§ What is needed:
Can you render the lines of the records below as a JSON list of strings, one string per line with blank lines left out, running from the line with "Identify the location of 10" up to and including the line with "center [1128, 164]."?

§ Task input:
* BEGIN *
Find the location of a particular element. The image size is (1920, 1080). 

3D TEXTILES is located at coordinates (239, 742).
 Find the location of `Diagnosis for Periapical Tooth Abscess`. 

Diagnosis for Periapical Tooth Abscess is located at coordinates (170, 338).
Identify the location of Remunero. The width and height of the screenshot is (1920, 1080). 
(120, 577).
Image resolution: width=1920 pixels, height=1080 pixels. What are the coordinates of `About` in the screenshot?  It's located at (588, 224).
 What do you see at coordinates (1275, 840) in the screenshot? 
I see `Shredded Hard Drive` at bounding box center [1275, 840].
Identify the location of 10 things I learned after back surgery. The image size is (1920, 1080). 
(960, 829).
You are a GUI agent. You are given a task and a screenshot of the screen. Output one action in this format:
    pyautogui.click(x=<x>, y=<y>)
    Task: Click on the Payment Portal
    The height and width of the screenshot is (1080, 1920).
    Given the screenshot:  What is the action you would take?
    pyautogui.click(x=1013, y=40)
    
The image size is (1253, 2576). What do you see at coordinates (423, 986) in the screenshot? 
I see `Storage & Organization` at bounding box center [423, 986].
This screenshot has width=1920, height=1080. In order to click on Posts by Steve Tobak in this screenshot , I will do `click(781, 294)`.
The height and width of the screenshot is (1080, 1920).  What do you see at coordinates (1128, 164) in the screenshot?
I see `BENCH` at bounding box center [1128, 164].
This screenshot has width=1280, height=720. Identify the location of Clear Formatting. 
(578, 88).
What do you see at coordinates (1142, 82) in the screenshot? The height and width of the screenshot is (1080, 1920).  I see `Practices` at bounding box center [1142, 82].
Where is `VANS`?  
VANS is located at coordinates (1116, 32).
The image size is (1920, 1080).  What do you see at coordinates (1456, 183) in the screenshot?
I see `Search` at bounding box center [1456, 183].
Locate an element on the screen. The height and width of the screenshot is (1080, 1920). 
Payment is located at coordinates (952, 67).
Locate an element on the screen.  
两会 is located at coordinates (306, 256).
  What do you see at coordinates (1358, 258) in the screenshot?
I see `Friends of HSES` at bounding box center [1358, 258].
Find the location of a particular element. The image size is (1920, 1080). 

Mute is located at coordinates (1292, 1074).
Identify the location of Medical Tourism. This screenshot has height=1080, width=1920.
* END *
§ In response:
[
  "Identify the location of 10 things I learned after back surgery. The image size is (1920, 1080). ",
  "(960, 829).",
  "You are a GUI agent. You are given a task and a screenshot of the screen. Output one action in this format:",
  "    pyautogui.click(x=<x>, y=<y>)",
  "    Task: Click on the Payment Portal",
  "    The height and width of the screenshot is (1080, 1920).",
  "    Given the screenshot:  What is the action you would take?",
  "    pyautogui.click(x=1013, y=40)",
  "The image size is (1253, 2576). What do you see at coordinates (423, 986) in the screenshot? ",
  "I see `Storage & Organization` at bounding box center [423, 986].",
  "This screenshot has width=1920, height=1080. In order to click on Posts by Steve Tobak in this screenshot , I will do `click(781, 294)`.",
  "The height and width of the screenshot is (1080, 1920).  What do you see at coordinates (1128, 164) in the screenshot?",
  "I see `BENCH` at bounding box center [1128, 164]."
]